In Surah Jumua, chapter 62, verse 2, it is written: “It is He, Who has sent amongst the unlettered, an Apostle from among themselves, to rehearse (recite) to them His signs (Ayah of Qur’an), to sanctify (purify) them, and to instruct them (teach-Yu’allimuhum) them in the Scripture and (teach them) wisdom; although they had been before in manifest error.” (Allama Yusufali’s translation.)
From the above verse, it is clear that Prophet Muhammad pbuh&p was qualified (appointed by Allah swt) to impart knowledge of the Qur’an to mankind. The sequence of wording in the verse is important.
Firstly, recitation to memorize and preserve the verse or verses; secondly to purify the listener (purification brings humility, and opens the heart for receiving knowledge); thirdly, teach (impart) the knowledge; and finally impart wisdom.
If people by themselves were sufficient to gain knowledge of the Qur’an, then a Prophet of God was not needed to teach them. The book by itself was enough.
- Information versus Knowledge. Recitation of Qur’an whether in Arabic or in English, or in any language understood by the reader is mere information. To deduce new information or to come to a correct conclusion about a certain topic of the Qur’an is actually gaining knowledge from the Qur’an.
- The subject matter about a topic is distributed in more than one place. A study of all the verses about a given topic is needed.
- The context of a given verse, statement, or an injunction is needed for correct understanding. Two similar statements in two different places, under different circumstances may have different implications. Thus authentic Hadith or tradition associate with that portion of Qur’an needs to be known.

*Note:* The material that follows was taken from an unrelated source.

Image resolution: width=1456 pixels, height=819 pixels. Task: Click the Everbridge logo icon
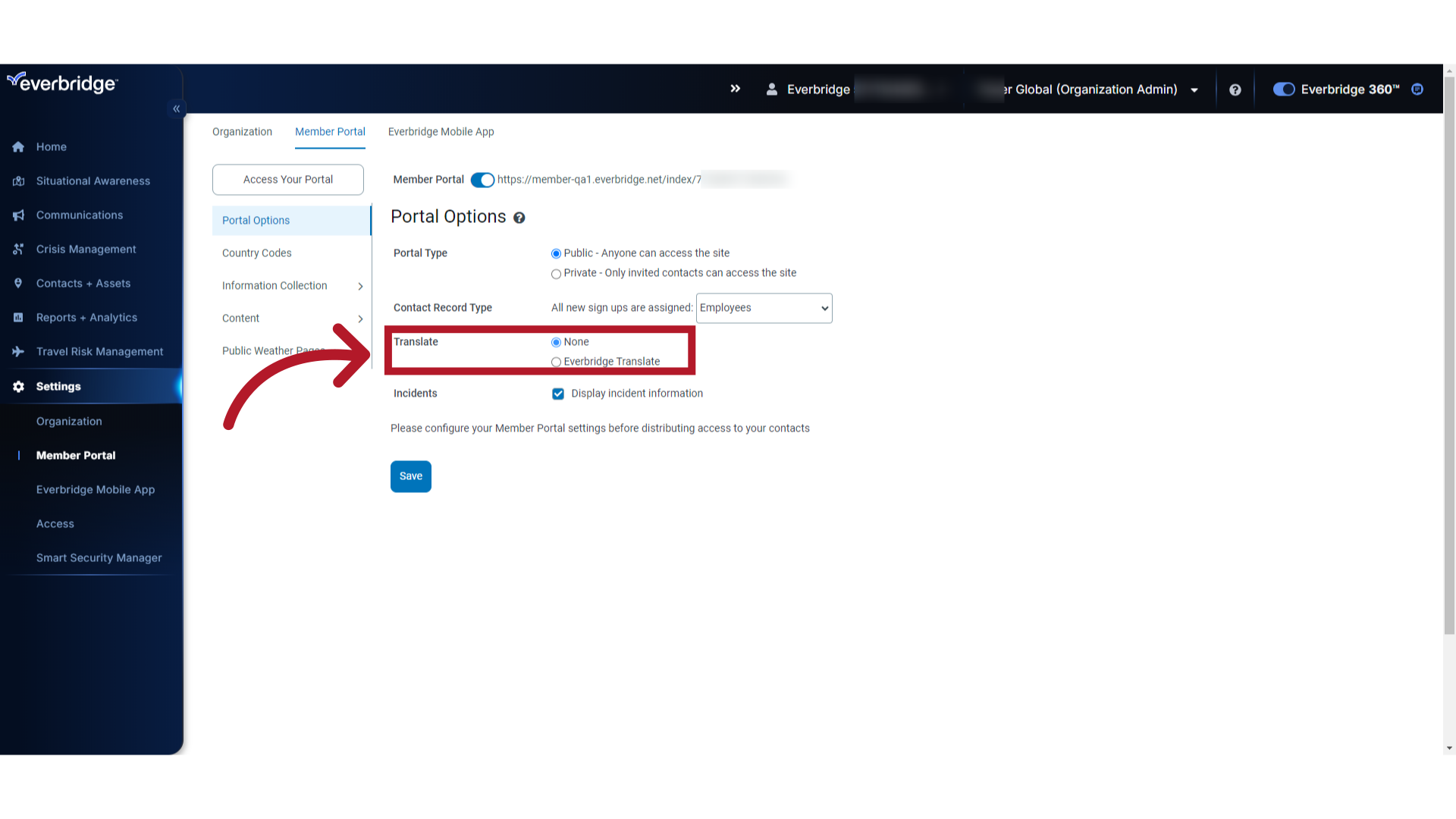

Prophetic sources available to help understand Qur’an. The Qur’an is a living book and it is a guide to all the people for all times. Therefore, there must be some way of obtaining the prophetic knowledge of the Qur’an to help and guide the Muslims, or any seeker of knowledge after prophet pbuh&p left us.
Indeed, he made provision for that. The famous Hadith, which is acknowledged by all schools of Islam, says: “I am the City of knowledge, and Ali is the Gate.” In other words, the repository of knowledge of Qur’an (Divinely bestowed knowledge, ‘Ilm e Laduni’) was available through Hazrath Ali, his cousin, son-In-law, and his successor.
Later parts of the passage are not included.